* BEGIN DATASET RECORDS *

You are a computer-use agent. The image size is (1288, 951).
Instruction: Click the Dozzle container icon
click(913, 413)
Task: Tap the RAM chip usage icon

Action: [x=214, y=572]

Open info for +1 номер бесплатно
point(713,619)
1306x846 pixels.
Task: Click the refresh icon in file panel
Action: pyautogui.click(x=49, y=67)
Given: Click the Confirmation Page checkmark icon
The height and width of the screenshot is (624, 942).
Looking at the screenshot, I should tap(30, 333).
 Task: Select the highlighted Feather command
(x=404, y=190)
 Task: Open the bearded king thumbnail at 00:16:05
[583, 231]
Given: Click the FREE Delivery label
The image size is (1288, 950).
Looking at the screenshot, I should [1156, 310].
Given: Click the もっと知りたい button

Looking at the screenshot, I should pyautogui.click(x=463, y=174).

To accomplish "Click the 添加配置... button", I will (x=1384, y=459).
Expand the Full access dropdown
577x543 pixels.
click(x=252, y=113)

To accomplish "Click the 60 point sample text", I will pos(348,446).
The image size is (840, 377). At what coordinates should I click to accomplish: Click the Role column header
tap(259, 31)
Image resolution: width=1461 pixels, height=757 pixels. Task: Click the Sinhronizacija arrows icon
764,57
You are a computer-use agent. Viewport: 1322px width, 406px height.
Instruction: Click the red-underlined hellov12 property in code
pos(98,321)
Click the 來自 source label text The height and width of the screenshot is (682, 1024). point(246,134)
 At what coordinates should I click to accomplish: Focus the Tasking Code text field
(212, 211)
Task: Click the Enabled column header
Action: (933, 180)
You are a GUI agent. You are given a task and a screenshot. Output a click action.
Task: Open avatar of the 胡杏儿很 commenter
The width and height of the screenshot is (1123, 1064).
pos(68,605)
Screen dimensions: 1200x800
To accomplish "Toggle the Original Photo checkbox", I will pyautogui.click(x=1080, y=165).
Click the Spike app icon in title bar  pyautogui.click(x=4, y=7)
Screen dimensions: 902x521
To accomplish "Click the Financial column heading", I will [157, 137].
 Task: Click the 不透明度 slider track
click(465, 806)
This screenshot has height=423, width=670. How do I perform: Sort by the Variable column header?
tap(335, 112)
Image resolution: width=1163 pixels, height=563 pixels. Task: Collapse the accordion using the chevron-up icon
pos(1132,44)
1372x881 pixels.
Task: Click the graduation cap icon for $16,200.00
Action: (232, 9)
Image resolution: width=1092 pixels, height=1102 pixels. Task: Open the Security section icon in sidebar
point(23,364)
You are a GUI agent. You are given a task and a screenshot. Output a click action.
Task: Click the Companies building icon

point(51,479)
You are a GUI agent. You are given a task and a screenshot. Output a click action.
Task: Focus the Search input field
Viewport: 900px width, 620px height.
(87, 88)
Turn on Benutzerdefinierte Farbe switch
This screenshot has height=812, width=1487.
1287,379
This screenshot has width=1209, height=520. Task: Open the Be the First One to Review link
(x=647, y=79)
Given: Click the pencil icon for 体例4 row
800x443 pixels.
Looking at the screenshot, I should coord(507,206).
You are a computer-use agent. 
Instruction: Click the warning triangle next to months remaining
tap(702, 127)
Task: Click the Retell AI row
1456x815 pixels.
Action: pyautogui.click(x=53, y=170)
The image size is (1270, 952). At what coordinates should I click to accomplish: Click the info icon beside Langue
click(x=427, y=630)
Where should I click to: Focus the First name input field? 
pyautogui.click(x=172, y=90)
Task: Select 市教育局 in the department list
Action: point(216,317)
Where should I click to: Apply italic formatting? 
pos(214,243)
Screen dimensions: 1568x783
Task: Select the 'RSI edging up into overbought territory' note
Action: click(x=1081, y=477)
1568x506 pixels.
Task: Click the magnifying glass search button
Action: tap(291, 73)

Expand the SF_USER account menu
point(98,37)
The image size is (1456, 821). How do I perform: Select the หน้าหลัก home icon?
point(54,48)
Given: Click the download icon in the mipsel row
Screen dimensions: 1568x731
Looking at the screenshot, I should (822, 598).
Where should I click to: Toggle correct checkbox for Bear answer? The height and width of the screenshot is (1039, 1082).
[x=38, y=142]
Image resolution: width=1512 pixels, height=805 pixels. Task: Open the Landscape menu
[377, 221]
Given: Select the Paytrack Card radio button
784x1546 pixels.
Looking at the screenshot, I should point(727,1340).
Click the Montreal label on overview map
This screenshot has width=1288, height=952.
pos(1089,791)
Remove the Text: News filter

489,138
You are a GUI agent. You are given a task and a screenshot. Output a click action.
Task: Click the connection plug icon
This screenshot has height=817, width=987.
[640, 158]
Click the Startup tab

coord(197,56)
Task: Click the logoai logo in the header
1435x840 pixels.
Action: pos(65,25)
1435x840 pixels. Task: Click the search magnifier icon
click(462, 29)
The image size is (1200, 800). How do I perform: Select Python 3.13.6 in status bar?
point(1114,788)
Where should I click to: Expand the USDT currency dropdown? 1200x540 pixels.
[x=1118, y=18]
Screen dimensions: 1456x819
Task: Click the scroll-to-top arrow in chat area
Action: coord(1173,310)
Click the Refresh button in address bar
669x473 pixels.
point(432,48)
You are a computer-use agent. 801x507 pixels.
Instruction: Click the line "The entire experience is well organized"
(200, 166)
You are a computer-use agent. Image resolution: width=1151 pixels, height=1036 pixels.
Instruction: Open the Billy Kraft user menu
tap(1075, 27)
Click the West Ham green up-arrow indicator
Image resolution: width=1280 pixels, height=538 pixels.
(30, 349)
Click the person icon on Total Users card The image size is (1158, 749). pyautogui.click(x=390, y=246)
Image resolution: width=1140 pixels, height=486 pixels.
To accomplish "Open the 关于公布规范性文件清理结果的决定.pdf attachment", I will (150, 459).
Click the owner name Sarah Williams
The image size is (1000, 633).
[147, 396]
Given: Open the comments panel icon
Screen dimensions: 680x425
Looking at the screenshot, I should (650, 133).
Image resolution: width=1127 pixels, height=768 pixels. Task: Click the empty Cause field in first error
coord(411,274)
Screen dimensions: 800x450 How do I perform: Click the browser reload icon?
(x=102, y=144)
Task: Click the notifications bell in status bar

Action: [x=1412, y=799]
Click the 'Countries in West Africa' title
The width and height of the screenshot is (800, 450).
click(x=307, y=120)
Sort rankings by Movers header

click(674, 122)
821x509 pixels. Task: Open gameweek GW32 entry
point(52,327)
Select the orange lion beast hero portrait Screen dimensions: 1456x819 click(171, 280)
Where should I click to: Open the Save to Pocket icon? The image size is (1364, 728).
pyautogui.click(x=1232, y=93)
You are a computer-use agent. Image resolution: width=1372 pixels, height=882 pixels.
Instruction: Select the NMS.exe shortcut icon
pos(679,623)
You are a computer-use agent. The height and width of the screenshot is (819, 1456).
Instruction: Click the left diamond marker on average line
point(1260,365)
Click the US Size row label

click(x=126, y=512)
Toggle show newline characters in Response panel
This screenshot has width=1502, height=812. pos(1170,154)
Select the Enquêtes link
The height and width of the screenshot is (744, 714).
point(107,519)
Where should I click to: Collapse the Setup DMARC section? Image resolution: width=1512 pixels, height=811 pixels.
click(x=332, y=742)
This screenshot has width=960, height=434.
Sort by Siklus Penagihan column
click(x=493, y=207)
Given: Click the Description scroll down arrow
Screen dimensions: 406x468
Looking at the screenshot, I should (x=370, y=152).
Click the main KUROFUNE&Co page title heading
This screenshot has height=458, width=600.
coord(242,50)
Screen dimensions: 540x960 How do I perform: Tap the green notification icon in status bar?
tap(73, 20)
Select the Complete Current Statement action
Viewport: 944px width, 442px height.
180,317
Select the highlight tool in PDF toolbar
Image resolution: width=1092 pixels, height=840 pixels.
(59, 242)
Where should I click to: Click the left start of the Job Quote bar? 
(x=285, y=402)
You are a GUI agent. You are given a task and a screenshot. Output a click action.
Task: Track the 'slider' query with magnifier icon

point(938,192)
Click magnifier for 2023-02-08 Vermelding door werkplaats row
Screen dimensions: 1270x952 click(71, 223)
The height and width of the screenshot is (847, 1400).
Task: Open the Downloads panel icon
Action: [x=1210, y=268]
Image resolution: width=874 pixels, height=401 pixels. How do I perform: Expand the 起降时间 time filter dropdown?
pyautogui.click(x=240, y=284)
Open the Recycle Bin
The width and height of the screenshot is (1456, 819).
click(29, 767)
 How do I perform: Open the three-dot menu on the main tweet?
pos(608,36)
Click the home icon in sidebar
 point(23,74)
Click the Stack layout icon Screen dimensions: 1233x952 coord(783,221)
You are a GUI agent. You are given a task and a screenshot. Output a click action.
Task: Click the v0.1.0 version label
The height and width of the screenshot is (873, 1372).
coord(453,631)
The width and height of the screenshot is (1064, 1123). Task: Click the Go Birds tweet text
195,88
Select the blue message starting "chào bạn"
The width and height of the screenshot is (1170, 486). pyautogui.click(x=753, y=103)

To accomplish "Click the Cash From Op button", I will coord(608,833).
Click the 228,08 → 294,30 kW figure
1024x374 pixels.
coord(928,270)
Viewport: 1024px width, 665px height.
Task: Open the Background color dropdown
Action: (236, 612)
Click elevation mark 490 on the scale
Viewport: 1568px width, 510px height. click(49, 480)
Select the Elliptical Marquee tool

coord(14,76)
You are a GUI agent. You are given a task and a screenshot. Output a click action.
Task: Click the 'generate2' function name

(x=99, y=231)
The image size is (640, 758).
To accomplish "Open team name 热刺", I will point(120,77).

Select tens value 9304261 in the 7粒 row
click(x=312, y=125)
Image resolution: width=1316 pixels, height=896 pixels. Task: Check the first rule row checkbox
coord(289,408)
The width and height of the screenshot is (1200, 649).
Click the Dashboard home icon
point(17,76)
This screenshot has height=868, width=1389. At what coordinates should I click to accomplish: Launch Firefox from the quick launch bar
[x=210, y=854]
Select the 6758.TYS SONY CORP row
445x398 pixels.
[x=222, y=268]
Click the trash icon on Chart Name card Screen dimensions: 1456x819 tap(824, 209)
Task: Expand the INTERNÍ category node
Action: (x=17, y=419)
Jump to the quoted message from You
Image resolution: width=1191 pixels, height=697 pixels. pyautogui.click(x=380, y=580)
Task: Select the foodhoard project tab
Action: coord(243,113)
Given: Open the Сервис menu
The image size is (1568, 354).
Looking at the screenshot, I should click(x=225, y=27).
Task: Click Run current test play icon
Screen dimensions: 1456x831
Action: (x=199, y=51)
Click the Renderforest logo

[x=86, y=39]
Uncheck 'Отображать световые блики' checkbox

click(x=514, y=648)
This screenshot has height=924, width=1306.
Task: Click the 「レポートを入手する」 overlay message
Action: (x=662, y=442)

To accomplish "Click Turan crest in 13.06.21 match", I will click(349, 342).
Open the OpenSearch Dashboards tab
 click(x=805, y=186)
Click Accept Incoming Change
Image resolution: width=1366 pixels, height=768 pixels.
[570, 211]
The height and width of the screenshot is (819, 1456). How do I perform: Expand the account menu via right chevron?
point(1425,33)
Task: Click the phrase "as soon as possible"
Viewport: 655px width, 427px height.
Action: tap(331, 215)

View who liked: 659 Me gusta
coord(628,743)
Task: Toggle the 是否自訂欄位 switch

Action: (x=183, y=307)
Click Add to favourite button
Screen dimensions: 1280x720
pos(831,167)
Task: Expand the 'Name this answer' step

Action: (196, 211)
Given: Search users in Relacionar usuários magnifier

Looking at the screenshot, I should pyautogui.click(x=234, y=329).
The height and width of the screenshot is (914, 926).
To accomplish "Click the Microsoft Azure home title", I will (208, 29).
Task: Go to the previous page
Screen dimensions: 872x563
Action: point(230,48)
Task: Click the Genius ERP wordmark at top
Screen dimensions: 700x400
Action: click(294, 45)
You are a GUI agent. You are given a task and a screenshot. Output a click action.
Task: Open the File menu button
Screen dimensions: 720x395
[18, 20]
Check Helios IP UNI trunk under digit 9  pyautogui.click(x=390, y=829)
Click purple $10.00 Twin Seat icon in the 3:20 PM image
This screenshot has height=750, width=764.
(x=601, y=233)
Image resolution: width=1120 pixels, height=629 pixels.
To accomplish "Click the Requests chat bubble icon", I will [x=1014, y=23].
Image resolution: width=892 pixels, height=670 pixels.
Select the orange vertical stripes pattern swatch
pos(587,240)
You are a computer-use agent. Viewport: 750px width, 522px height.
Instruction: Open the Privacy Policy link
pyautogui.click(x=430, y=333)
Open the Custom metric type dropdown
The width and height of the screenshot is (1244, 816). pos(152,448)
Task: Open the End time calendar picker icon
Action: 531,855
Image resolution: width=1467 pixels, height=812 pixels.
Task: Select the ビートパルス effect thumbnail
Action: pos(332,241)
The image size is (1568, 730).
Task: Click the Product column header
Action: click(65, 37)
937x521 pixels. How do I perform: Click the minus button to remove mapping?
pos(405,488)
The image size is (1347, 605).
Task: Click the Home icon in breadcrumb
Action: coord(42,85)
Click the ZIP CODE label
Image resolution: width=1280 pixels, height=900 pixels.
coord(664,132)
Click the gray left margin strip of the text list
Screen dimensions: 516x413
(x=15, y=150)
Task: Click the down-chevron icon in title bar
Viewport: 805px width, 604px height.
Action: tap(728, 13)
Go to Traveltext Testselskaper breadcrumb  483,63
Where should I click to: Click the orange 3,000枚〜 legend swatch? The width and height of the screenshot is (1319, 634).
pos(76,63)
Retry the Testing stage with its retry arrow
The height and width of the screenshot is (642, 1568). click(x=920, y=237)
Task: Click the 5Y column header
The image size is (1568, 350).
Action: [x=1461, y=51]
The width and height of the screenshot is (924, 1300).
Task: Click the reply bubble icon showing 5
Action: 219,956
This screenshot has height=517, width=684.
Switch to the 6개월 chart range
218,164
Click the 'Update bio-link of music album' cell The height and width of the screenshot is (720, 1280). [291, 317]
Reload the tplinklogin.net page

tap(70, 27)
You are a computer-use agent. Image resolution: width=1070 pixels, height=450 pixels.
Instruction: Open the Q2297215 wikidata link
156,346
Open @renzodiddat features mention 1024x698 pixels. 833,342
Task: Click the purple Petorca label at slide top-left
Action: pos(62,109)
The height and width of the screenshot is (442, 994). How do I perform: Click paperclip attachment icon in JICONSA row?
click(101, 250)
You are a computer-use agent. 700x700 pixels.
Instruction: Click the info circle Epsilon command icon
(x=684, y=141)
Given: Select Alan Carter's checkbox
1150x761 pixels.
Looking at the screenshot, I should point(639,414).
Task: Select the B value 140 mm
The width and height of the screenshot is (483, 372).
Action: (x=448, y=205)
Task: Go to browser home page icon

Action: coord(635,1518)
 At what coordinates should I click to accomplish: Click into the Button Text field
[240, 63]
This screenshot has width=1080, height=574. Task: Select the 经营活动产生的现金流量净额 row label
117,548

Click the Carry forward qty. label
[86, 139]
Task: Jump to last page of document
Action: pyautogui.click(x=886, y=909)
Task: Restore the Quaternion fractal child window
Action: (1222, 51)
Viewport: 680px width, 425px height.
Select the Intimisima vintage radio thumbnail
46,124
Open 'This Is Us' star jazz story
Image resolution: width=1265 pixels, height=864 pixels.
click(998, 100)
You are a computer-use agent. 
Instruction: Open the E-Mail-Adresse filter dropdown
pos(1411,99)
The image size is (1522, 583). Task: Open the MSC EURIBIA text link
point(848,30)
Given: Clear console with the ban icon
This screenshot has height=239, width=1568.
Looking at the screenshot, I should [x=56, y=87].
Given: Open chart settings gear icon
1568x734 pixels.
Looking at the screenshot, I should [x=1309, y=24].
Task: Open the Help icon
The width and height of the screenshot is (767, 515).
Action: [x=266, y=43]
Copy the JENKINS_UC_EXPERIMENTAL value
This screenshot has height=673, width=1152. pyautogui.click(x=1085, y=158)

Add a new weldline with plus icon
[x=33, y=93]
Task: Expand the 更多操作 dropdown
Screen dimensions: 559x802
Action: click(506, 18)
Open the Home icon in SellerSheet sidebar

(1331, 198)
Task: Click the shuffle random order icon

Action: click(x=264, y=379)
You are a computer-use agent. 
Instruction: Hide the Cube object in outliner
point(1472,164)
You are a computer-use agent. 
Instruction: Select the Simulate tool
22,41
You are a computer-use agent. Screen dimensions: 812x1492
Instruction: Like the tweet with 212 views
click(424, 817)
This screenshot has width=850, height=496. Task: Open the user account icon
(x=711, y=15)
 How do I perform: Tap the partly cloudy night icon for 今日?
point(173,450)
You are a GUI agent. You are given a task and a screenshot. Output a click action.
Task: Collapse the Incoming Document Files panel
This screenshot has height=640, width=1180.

* END DATASET RECORDS *

◆ **TO BE DONE**: Transcribe verbatim the lines from the one containing "The height and width of the screenshot is (442, 994)." through the one containing "(x=684, y=141)", inclusive.

◆ **EXERCISE OUTPUT**:
The height and width of the screenshot is (442, 994). How do I perform: Click paperclip attachment icon in JICONSA row?
click(101, 250)
You are a computer-use agent. 700x700 pixels.
Instruction: Click the info circle Epsilon command icon
(x=684, y=141)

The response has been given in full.